Water Intake and Ion Exchange in PEDOT:Tos Films upon Cyclic Voltammetry: Experimental and Molecular Dynamics Investigation

Conductive polymer PEDOT:Tos (3,4-ethylenedioxythiophene doped with molecular tosylate) gained considerable attention in various devices for bioelectronic applications, such as organic transistors and sensors. Many of these devices function upon oxidation/reduction processes in contact with aqueous electrolytes. So far, theoretical insight into morphological changes, ion injection, and water intake during these processes was rather limited. In the present work, we combined experiments and molecular dynamics simulations to study the water intake, swelling, and exchange of ions in the PEDOT:Tos film during cyclic voltammetry. We showed that the film underwent significant changes in morphology and mass during the redox processes.
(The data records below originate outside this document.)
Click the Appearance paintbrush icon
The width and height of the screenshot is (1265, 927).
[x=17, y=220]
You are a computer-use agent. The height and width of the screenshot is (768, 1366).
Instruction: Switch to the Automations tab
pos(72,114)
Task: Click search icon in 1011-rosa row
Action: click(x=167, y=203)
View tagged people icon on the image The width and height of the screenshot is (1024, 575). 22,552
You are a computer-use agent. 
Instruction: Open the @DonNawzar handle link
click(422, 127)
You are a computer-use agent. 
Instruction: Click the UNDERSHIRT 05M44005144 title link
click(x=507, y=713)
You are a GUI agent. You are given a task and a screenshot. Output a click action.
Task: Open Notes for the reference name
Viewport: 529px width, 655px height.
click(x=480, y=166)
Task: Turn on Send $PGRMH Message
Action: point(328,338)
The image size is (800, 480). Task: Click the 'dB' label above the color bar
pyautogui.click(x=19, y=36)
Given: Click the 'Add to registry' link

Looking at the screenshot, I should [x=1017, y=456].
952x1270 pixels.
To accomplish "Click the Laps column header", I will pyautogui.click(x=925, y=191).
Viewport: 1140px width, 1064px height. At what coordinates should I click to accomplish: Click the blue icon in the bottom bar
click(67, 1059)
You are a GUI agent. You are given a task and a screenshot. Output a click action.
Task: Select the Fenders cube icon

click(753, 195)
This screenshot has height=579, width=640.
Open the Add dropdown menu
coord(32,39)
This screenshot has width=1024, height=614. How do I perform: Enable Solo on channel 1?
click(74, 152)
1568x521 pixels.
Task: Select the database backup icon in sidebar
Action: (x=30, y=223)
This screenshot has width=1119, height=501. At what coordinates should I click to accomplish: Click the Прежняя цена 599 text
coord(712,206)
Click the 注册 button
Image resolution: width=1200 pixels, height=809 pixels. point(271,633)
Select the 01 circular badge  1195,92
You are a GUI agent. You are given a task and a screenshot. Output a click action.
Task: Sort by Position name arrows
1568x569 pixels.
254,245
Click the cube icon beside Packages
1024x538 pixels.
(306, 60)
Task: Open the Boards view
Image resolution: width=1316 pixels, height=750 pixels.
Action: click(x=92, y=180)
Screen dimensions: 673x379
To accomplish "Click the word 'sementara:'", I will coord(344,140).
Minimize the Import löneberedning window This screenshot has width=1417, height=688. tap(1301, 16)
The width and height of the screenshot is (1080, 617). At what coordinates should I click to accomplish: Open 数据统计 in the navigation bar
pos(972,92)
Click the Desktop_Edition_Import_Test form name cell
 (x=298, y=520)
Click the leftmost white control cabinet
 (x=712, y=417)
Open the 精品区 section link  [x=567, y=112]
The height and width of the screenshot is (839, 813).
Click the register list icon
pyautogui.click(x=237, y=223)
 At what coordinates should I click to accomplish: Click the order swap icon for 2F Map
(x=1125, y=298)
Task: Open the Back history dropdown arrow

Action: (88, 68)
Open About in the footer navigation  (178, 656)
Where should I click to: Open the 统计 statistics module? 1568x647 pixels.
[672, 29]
We observed both experimentally and in simulations that the film lost its mass during reduction, as tosylate and Na were expelled and gained mass during oxidation mainly due to the uptake of anions, i.e., tosylate and Cl. The results were in line with the UV-VIS-NIR absorption measurements and X-ray photoelectron spectroscopy (XPS) measurements, which revealed that during the redox process a portion of Tos was replaced by Cl- as the counterion for PEDOT. Also, the relative mass change between the most oxidized and reduced states was similar to 10 to 14% according to both experiments and simulations. We detected an overall material loss of the film during voltammetry cycles indicating that a portion of the material leaving the film during reduction did not return to the film during the consecutive oxidation. Our combined experimental/simulation study unraveled the underlying molecular processes in the PEDOT:Tos film upon the redox process, providing the essential understanding needed to improve and assess the performance of bioelectronic devices.

Automated summary

Through a combination of experiments and simulations, the study revealed significant morphological and mass changes in the PEDOT:Tos film during oxidation/reduction processes, confirming the replacement of tosylate by chloride ions. The relative mass change between the most oxidized and reduced states was around 10-14%, and the overall material loss during voltammetry cycles indicated that a portion of the material expelled during reduction did not return during subsequent oxidation. This research provides crucial insights into the molecular processes underlying the redox process of PEDOT:Tos film, essential for improving and evaluating the performance of bioelectronic devices.